Стыд не обязательно предполагает возникновение чувства вины. Один, испытывая горечь, считает вселенную ничтожной, в то время как другой, попав в «неправильную» вселенную, переполняется страданием. Различие этих миров способствует возникновению разных типов межличностных отношений. Чувство совершения чего-то отрицательного порождает стратегию искупления или самобичевания, тогда как чувство униженности приводит к запуску механизмов избегания, ухода и порожденного отчаянием гнева. Часто, общаясь с человеком, ощущающим себя виновным в чем-либо, видя его подавленную радость, слыша его слова, глядя на его поведение, цель которого — искупительное умерщвление, мы, наблюдая это желание принести себя в жертву, иногда испытываем страх. Но, оказываясь рядом со стыдящимся, замечаем, что он старательно нас избегает, не хочет встречаться взглядом, прячется от нас где только может и явно боится, упрекая нас в том, что мы пугаем его.
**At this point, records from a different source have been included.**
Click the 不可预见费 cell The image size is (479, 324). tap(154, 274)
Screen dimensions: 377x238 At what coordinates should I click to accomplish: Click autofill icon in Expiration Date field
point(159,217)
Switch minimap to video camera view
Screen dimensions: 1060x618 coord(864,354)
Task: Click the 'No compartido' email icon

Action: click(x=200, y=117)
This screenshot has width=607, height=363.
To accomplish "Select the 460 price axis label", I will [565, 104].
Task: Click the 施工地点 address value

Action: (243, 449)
Испытывающий чувство вины настроен враждебно по отношению к самому себе, верит, что допустил ошибку, из-за которой предмет его любви оказался для него потерян. «То, что я совершил, — ужасно, — твердит „виноватый“, царапая лицо. — Она уйдет от меня, и это моя ошибка, я сам того хотел, желал зла самому себе». Стыдящийся же говорит так: «Под взглядом другого я чувствую себя униженным, покрытым плесенью; я избегаю его, чтобы меньше страдать; уверен: он презирает меня».
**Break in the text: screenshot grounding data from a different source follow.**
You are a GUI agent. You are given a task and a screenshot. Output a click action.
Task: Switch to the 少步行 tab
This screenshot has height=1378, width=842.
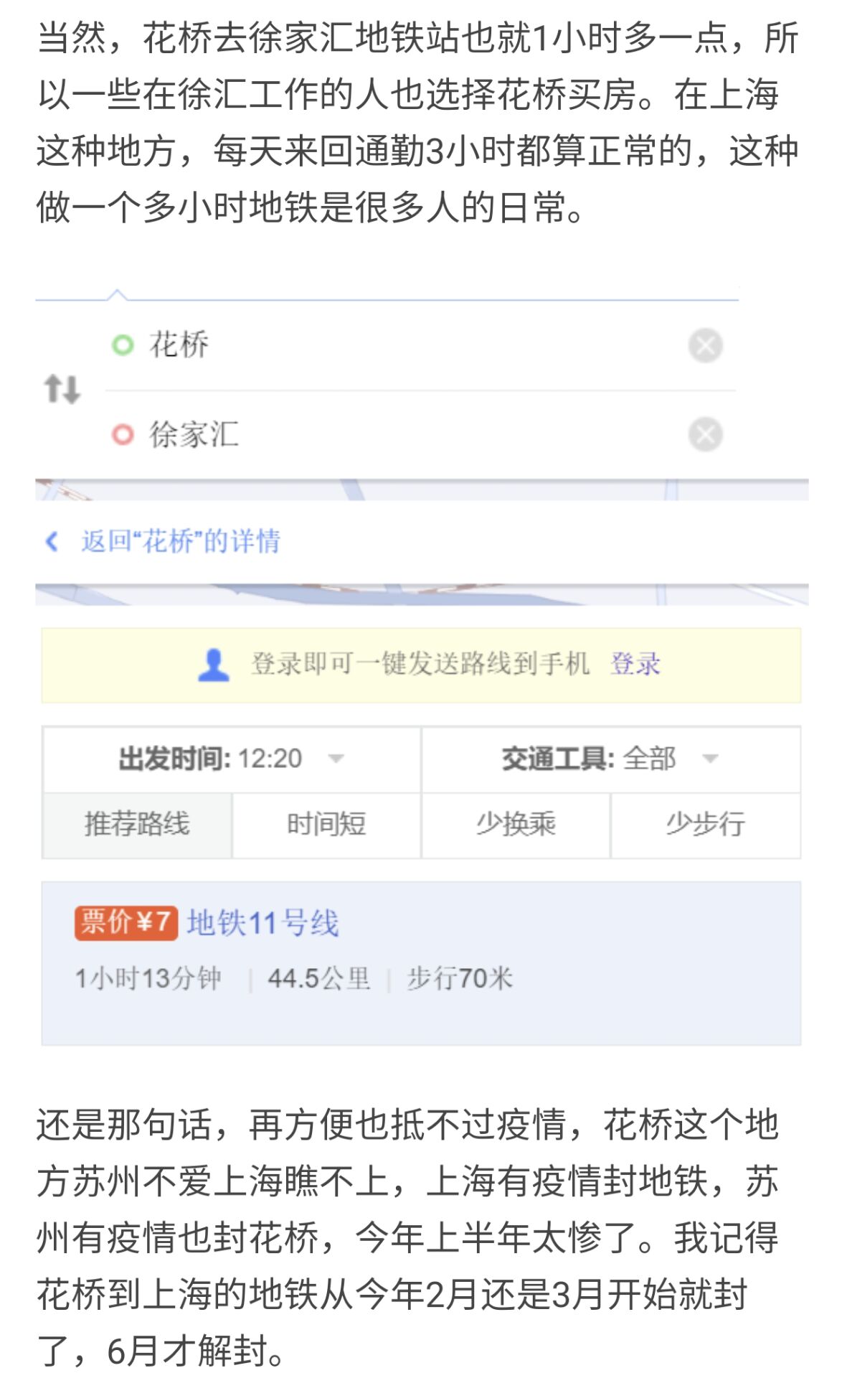(705, 824)
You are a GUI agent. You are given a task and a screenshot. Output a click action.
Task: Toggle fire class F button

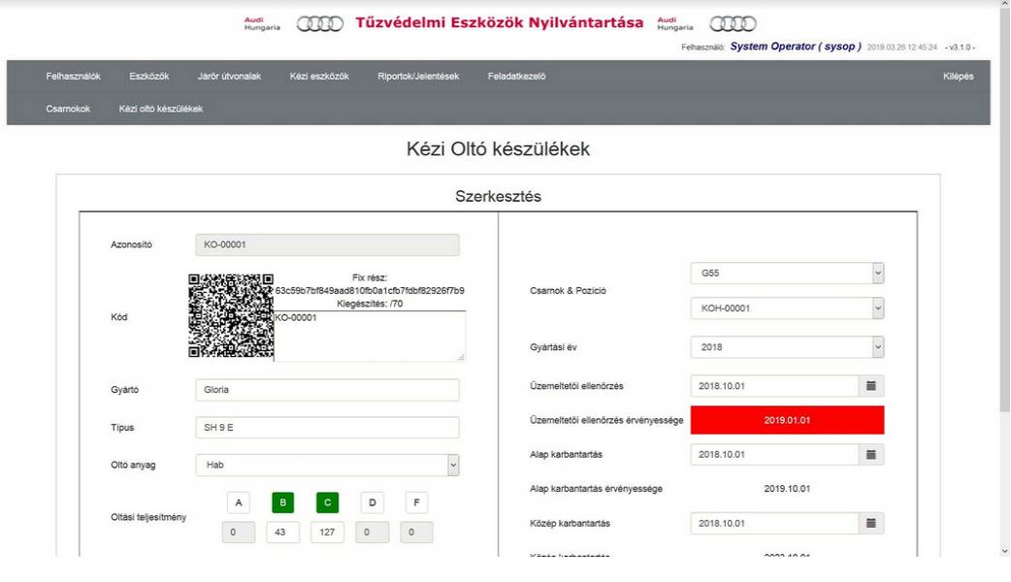coord(416,502)
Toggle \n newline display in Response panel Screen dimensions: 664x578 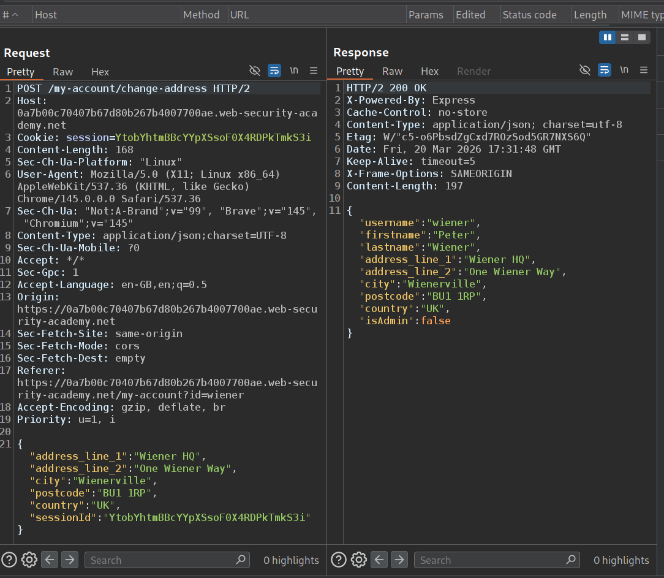624,70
«Территория стыда привлекала внимание психоаналитиков не столь сильно, как вопрос рождения чувства вины»[67]. Однако юный Фрейд испытал стыд, когда имя его дяди Иосифа, обвиненного в производстве фальшивых денег, попало в заголовки венских газет, и еще более, когда его собственный отец не захотел преодолеть унижение: «Будучи маленьким (рассказывал отец), я вышел в субботу на улицу — хорошо одетый, в новой меховой шапке. Попавшийся мне навстречу христианин сбил шапку в грязь, закричав: „Еврей, сойди с тротуара!“ — „И что ты сделал?“ — спросил Зигмунд отца. „Я поднял ее“». «С тех пор юный Фрейд „вынашивал план реванша“. Он отождествлял себя с Ганнибалом, этим великолепным, бесстрашным семитом, поклявшимся отомстить за Карфаген, несмотря на могущество Рима… Чтобы стать независимым, ребенок начал учиться лучше владеть собой и старался развиваться физически…»[68]. Мальчик испытал стыд, поскольку мошенничество дяди и трусость отца оказались вынесенными на всеобщее обозрение — в заголовки венских газет и на улицу. Мысль о реванше позволила ему восстановиться и не погрязнуть в самобичевании.
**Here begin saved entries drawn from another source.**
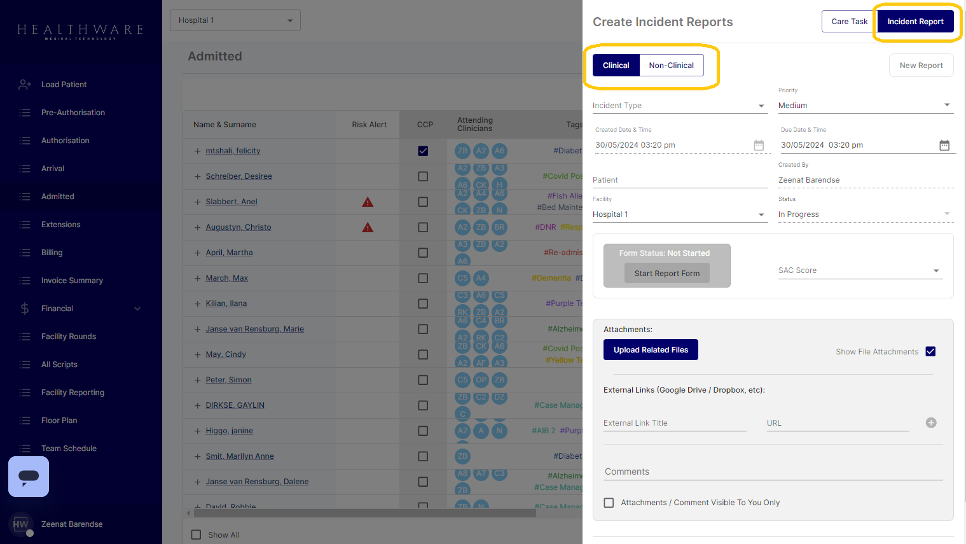966x544 pixels.
Task: Click the HW user avatar icon
Action: coord(21,524)
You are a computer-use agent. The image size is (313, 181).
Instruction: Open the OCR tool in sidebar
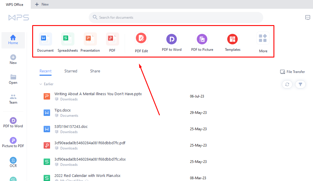tap(13, 160)
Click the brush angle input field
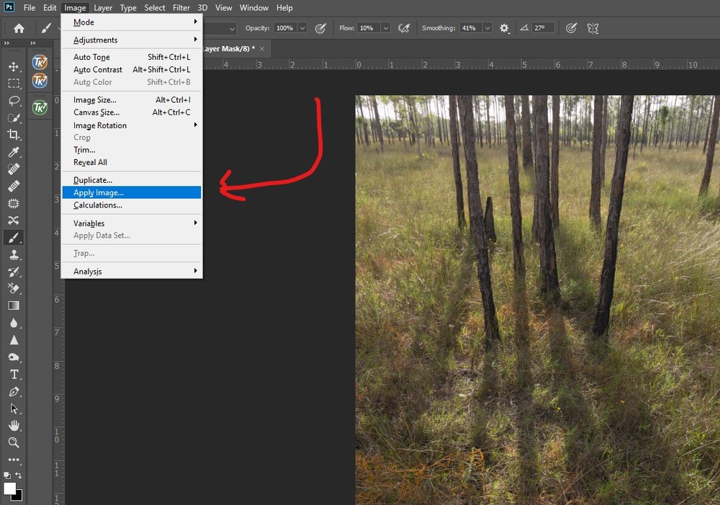 543,28
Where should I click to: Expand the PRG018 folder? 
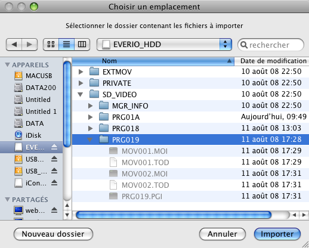(90, 128)
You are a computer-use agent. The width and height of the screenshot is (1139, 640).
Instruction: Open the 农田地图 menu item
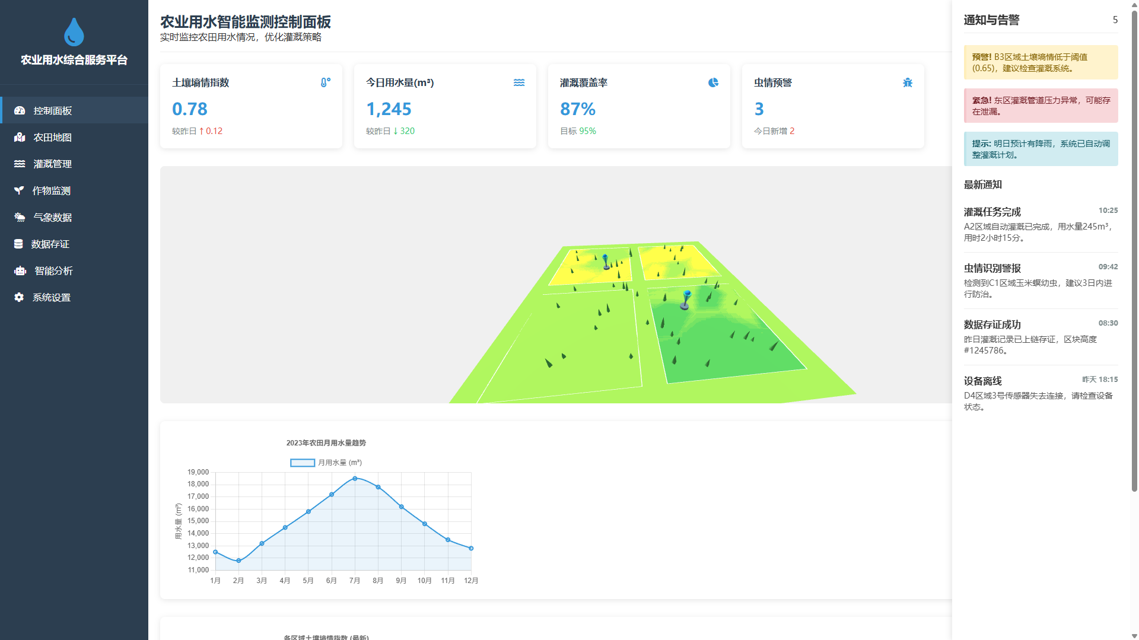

Тонкий психоаналитик, предвосхитивший появление «теории привязанности», Имре Херманн первым описал чувство отравленности, объясняя причину возникновения стыда в тот момент, когда ребенок «теряет контакт с матерью, объектом, за который он цепляется»[69]. Этот венгерский психоаналитик, ставший провозвестником опытов Харлоу на макаках и предвосхитивший создание Джоном Боулби теории привязанности[70], сказал бы сегодня, что живое существо (зверь, человек), имеющее — для продолжения развития — потребность в материнской защите, утрачивает присущее ему примитивное доверие и чувствует себя ничтожным, лишаясь этой защиты, или в том случае, если она видоизменяется. В более классической концепции, разработанной психоаналитиком Сержем Тиссероном, говорится об «отказе от защитного экрана, созданного матерью»[71], а Венсан де Гольжак добавляет к этому следующее оригинальное замечание: обсуждение истории и изменение представлений коллектива дают надежду, что стыд может быть преодолен[72].